*WORK TO COMPLETE*:
From the line that includes "583x384 pixels." to the last line of the data, quote each line precisely; both boundary lines belong in the answer.

*MATERIAL FOR THE TASK*:
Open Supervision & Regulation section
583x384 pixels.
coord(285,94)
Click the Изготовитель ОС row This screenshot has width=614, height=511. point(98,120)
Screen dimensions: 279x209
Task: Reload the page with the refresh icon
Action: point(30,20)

*EXERCISE OUTPUT*:
583x384 pixels.
coord(285,94)
Click the Изготовитель ОС row This screenshot has width=614, height=511. point(98,120)
Screen dimensions: 279x209
Task: Reload the page with the refresh icon
Action: point(30,20)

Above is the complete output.